Kubernetes in Action
Kubernetes 官网的介绍:
Kubernetes is an open-source system for automating deployment, scaling, and management of containerized applications. It groups containers that make up an application into logical units for easy management and discovery.
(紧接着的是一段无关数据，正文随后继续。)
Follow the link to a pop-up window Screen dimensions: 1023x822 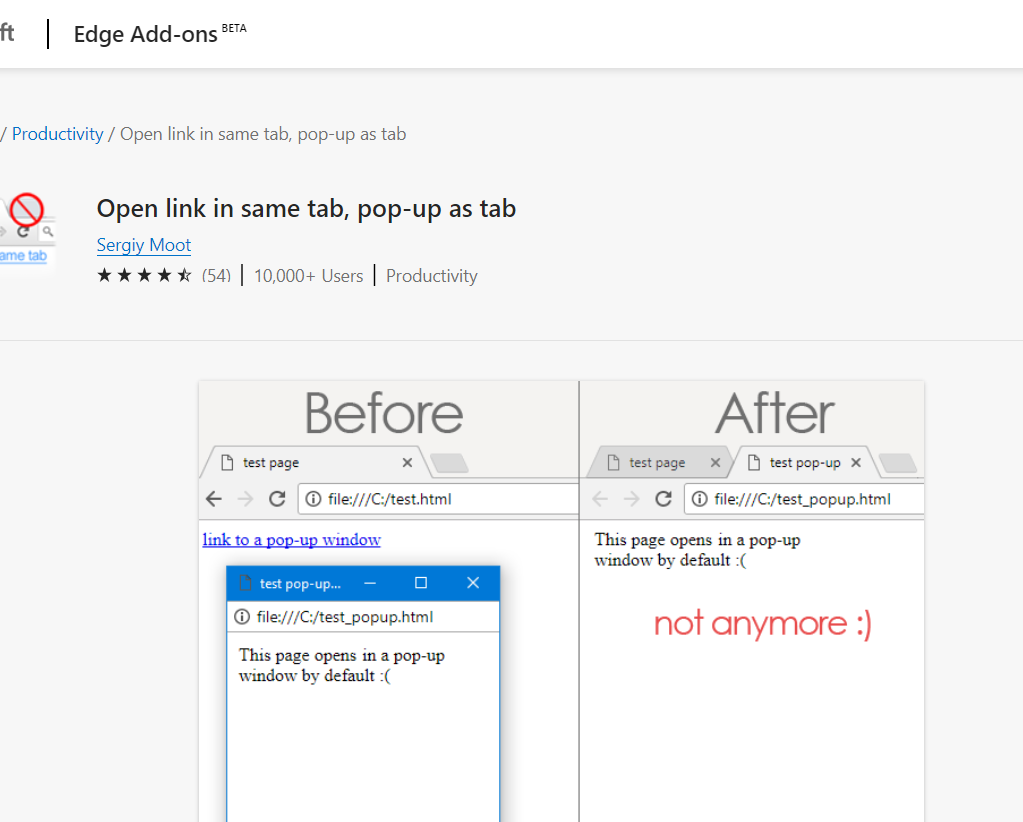coord(291,539)
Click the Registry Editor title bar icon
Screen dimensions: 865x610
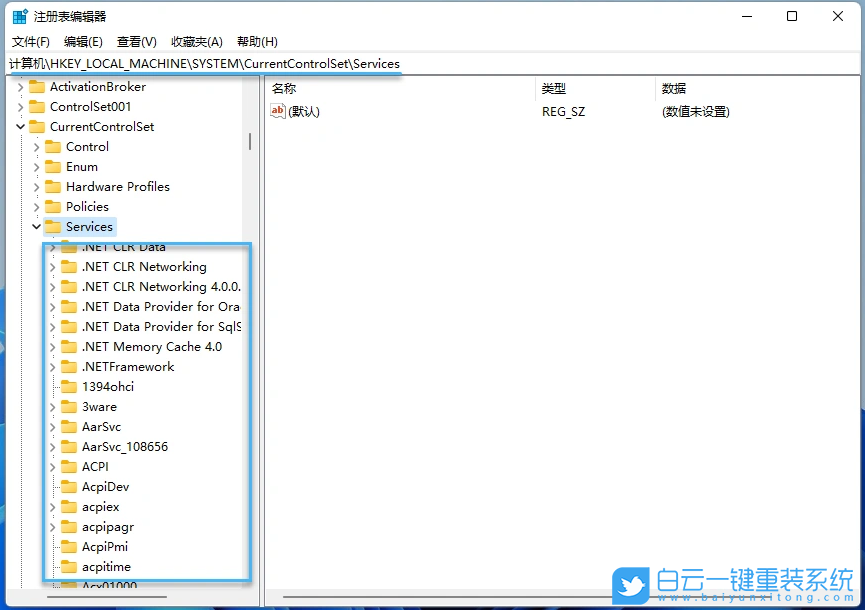18,15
Kubernetes builds upon [15 years of experience of running production workloads at Google], combined with best-of-breed ideas and practices from the community.
Kubernetes 的好处:
- Planet Scale
- Designed on the same principles that allows Google to run billions of containers a week, Kubernetes can scale without increasing your ops team.
- Never Outgrow
- Whether testing locally or running a global enterprise, Kubernetes flexibility grows with you to deliver your applications consistently and easily no matter how complex your need is.
- Run Anywhere
- Kubernetes is open source giving you the freedom to take advantage of on-premises, hybrid, or public cloud infrastructure, letting you effortlessly move workloads to where it matters to you.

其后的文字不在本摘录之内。